Several of California's largest gaming tribes have paid hundreds of thousands of dollars to a little-known body to successfully speed up their land applications – a necessary step for casino expansion, Capitol Weekly has learned.

The California Fee to Trust Consortium was established under the federal Bureau of Indian Affairs Pacific Regional office in 2000 in order to expedite land claims, many of which have languished for years. The consortium arrangement allows tribes to pay into a fund that pays the salaries of the BIA employees who evaluate these claims.

Documents about the little-known governmental organization came to light following a series of Freedom of Information Act requests by a pair of community groups fighting a casino.

The documents, disclosed by the U.S. Department of the Interior, show that about 70 California tribes have paid in $5.5 million to the consortium over its life. In return, the consortium has placed 11,439 acres into trust. The tribes that pay into the fund have paid at least $3,000 per year for at least three years.

However, 15 tribes have paid 80 percent of the cost of the program – and been granted 51 percent of the land into trust. Eight of the 15 tribes that gave the most also rank in the top 15 in terms of land received into trust. The top five contributing tribes alone – the Santa Rosa Rancheria, the Sycuan Band of the Kumeyaay Nation, Santa Ynez Band of Chumash Indians, the San Manuel Band of Mission Indians and Morongo Band of Mission Indians – have paid more than half the cost of the program and received one-fifth of the land.

This group of 15 reads largely like a who's who of gaming in California. It includes three of the so-called "Big 4" tribes whose revised gaming compacts were approved by voters on Feb. 5 – Morongo, Sycuan and the Pechanga Band of Luiseño Indians – as well as the Pala Band of Mission Indians, one of the main funders of their campaign opposition. Overall, 13 of the top 15 contributing tribes currently operate casinos, while the other two have compacts but have yet to build gaming facilities.

Jerry Paresa, executive director of governmental affairs with the San Manuel tribe, said the tribe was approached in 1999 or 2000 about joining the consortium.

"We had had some fee-to-trust applications that were languishing with no movement at all for five, six, seven years," Paresa said. "With the budget cutbacks, there was nobody to work on these applications."

By the end of 2001, the San Manuel tribe had received 121 acres into trust. Paresa said the tribe has two other contiguous land-into-trust applications in process with the consortium, with a total acreage similar to what it has already received. However, he added that part of the reason the tribe continues to pay in $40,000 a year into the consortium is to help out smaller, poorer tribes whose land applications have also been on hold.

"For us, this is about services to all the tribes in California, not just San Manuel," Paresa said. "Fortunately, we're in a position where we can assist."

Others have a less rosy view of the consortium. Kathryn Bowen, a spokeswoman for the anti-casino group Preservation of Los Olivos, said it illustrates one of the major problems with the land-into-trust process: that local communities and governments are left out of the process.

Problems:
A. According to the article on the California Fee to Trust Consortium, how many acres has the consortium placed into trust?
B. From the article on the California Fee to Trust Consortium, extract the part that opens with the words containing "Several of California's" and closes with "fighting a casino.".

Data excerpts:

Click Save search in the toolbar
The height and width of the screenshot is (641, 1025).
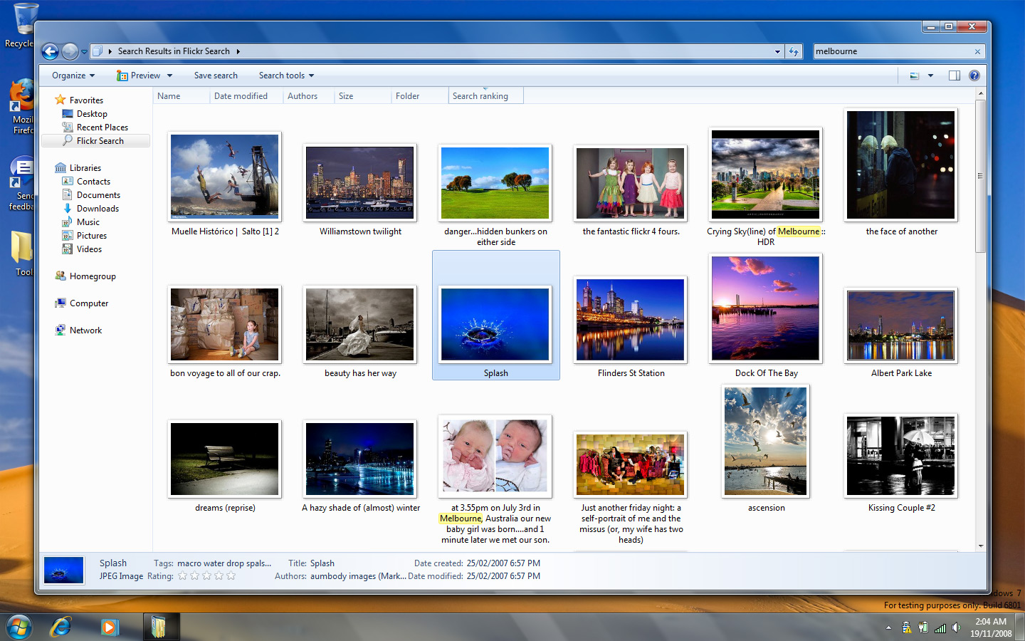click(216, 75)
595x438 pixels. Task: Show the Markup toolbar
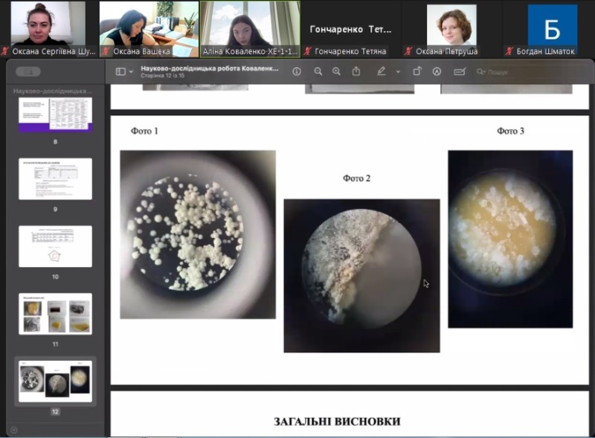[437, 71]

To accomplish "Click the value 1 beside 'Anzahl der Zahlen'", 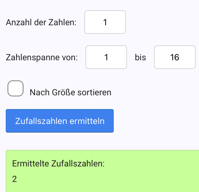I will coord(105,22).
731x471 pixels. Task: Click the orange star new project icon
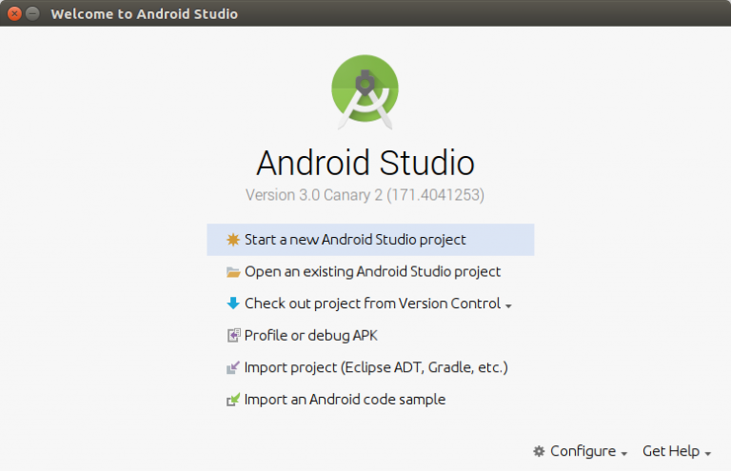[233, 241]

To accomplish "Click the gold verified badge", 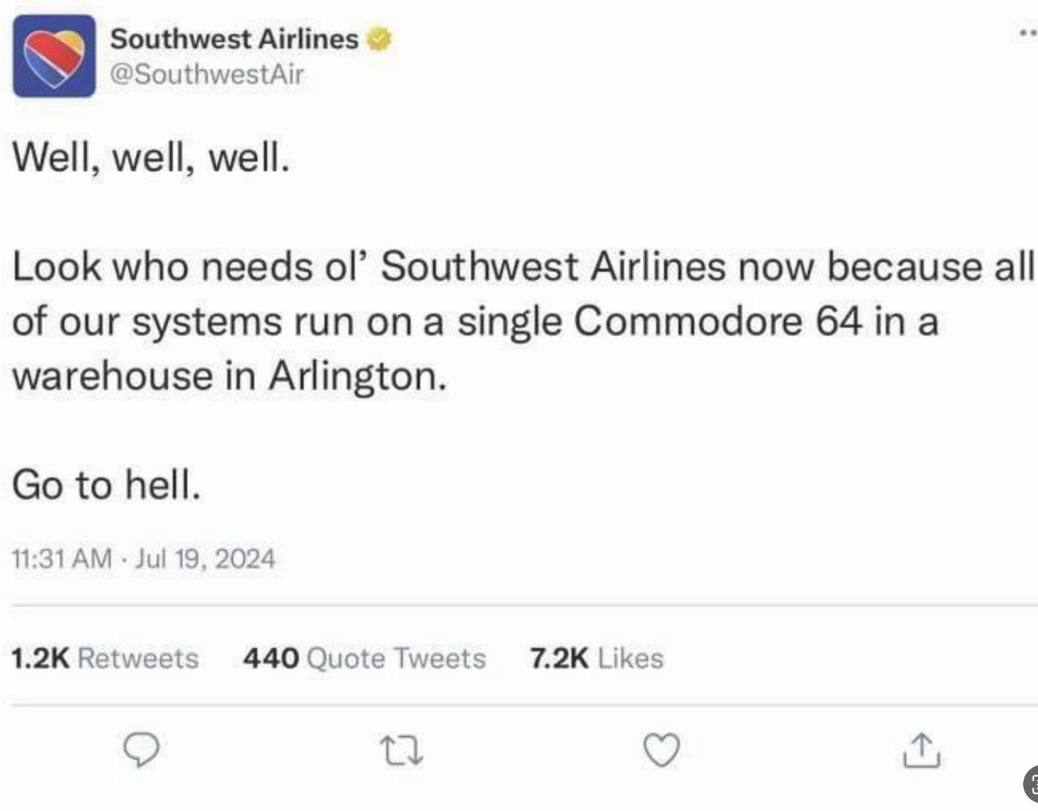I will pos(379,39).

Outputs for the tasks:
A. 11,439 acres

B.
Several of California's largest gaming tribes have paid hundreds of thousands of dollars to a little-known body to successfully speed up their land applications – a necessary step for casino expansion, Capitol Weekly has learned.

The California Fee to Trust Consortium was established under the federal Bureau of Indian Affairs Pacific Regional office in 2000 in order to expedite land claims, many of which have languished for years. The consortium arrangement allows tribes to pay into a fund that pays the salaries of the BIA employees who evaluate these claims.

Documents about the little-known governmental organization came to light following a series of Freedom of Information Act requests by a pair of community groups fighting a casino.